Warning sirens went off in my head. I went to grab Bitsie and bolt with him, but Arnold was faster.
“Here, I’ll give you a ride!” he said and tossed Bitsie up onto his shoulder like he was the nicest dad at the class party or something. What could I do? I snatched my knapsack and followed. I tried to catch Bitsie’s eye, but when I did he just gave me a big thumbs-up sign.
Arnold took us down the hall. He unlocked a door at the end and showed us in. It was a tall room with one tiny window way up high, but it was full of puppets all stacked on top of each other like firewood. I figured Bitsie had to understand what was going on now. People don’t usually stack their “friends” in locked rooms. At least where I come from.
But I guess it’s like Grammie always says. We all believe what we want to believe.
Bitsie said, “Boy, these guys look like they were up late too!” and crawled down off Arnold’s shoulder. “I am going to like it here! Par-ty Central! This is definitely my kind of place!”
He noticed something and stopped yakking mid-boogie.
“Hey! Isn’t that Mavor the Mammoth?” He trotted over to a pile of fur in the far corner of the room. “From Prehistoric Preschool?…It is! Whaddya know!”
I heard a click. I turned around. Arnold had left the room. I heard another noise and knew right away what it was.
Arnold had locked the door.
45
A LITTLE DEMONSTRATION.
“I had no idea you were alive!” Bitsie was saying to this dusty brown furball with one missing eye. “Had I known, I would have called you when your show got cancelled.”

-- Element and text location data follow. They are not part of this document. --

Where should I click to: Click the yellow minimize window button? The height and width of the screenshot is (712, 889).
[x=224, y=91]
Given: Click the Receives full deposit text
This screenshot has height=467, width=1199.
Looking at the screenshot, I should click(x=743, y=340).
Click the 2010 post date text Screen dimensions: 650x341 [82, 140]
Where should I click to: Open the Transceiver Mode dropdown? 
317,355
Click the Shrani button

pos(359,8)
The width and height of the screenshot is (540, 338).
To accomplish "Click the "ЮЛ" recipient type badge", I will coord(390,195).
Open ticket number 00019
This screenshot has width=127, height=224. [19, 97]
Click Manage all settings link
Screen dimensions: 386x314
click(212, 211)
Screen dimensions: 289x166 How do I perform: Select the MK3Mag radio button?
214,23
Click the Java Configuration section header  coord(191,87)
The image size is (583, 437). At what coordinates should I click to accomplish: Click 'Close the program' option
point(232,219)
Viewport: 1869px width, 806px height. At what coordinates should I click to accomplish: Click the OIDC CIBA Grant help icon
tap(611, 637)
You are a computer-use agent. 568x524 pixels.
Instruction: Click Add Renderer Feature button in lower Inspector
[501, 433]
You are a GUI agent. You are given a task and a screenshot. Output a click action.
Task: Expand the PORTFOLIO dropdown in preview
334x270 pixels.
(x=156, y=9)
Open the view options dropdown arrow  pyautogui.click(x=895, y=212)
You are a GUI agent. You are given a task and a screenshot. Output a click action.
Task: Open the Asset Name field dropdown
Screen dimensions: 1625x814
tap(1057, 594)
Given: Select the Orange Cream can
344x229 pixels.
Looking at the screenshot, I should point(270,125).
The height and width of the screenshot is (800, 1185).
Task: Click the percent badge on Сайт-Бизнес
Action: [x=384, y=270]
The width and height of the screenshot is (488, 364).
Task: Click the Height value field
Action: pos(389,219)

I couldn’t believe it. Was Bitsie blind? The only thing that would have made Mavor the Mammoth look any less alive was to have an axe in his head and some flies buzzing around the wound.
“Bitsie,” I said.
He ignored me. It was like when Kayleigh Mombourquette, my so-called best friend in Grade Two, met Melissa Weagle. I didn’t count anymore. Bitsie had new friends to talk to now. “It wasn’t your fault,” he was saying. “You didn’t have much to work with. I mean, a dinosaur day care? Whose idea was that? Don’t these people realize that there’s not a mammoth alive who could fit in those eensy-teensy chairs?” Bitsie rolled his eyes and elbowed Mavor in that old “Can-you-believe-these-guys?” way. Mavor’s front leg bent up backwards and landed in his ear. It stayed there.
I tried again. “Bitsie.”
Bitsie turned and looked at me like he was Mr. Rhodenizer and I’d just horked a spitball at the chalkboard or something.
He got all prissy with me. “You had all day to talk to me on the bus, but you chose not to. Now, if you don’t mind, I’m getting acquainted with a colleague of mine…So, Mavor, after Prehistoric Preschool…”
This was hopeless.
I rattled the doorknob. I pounded on the door. I threw myself against it. Bitsie shook his head like I was a hyperactive three-year-old and ignored me. Again.
He would have kept on ignoring me too, but then Arnold—his new idol—rapped on the other side of the door.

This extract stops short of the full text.